Russ Ballard is a man who has written a billion songs, of which a couple of hundred have become hits for others. While reading up on him recently, I found something a little odd. Within one year of Head East covering a Russ Ballard song, Rainbow would cover the exact same song. To wit: Head East recorded "Since You Been Gone" in 1978, Rainbow in 1979. Head East did "I Surrender" in 1980, Rainbow in 1981. Typical Brit rockers, those boys in Rainbow. Wait for Americans to do something, then rip it off. That Ballard is British and hence was in Rainbow's own back yard makes this even more egregious. But it also makes sense. Rainbow leader Ritchie Blackmore, who once declared his love for Foreigner and how Lou (Freakin) Gramm influenced him, probably also loved the merely-competent Midwestern hard rock of Head East. Maybe he tracked their ablums when he was looking for something "with an edge" and picked up on those Ballard songs.
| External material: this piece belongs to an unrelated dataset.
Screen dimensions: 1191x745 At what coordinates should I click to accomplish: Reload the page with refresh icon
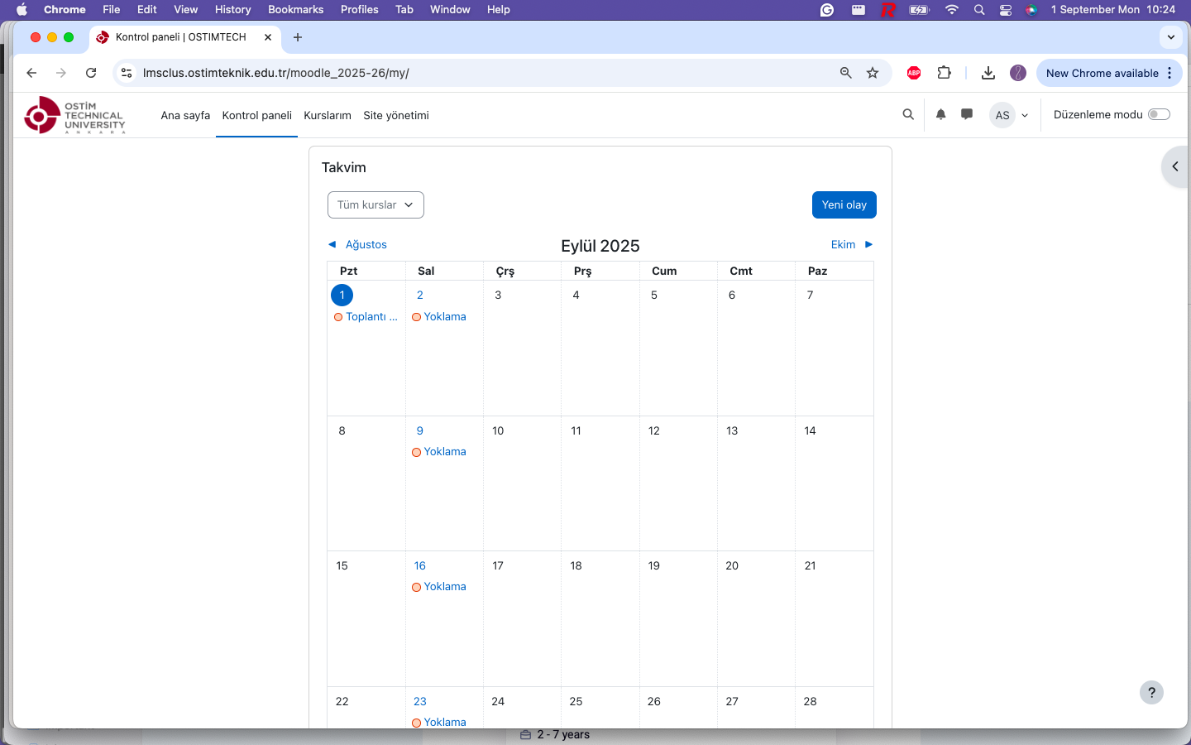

"Since You Been Gone" is one of those songs that's been covered numerous times. Go to YouTube and you can find the Head East and Rainbow versions, plus by a band called Clout, Cherie and Marie Currie, and Russ Ballard himself. The Rainbow version is the most familiar if you grew up listening to AOR radio. I seem to remember reading where somebody from Rainbow or one of their fanboys congratulated the band on having a unique take on the song because they tacked a guitar solo on to the end. (Ritchie Blackmore looking for another solo? Shocker!) It is quite a fun tune, and Rainbow's version earned it airplay.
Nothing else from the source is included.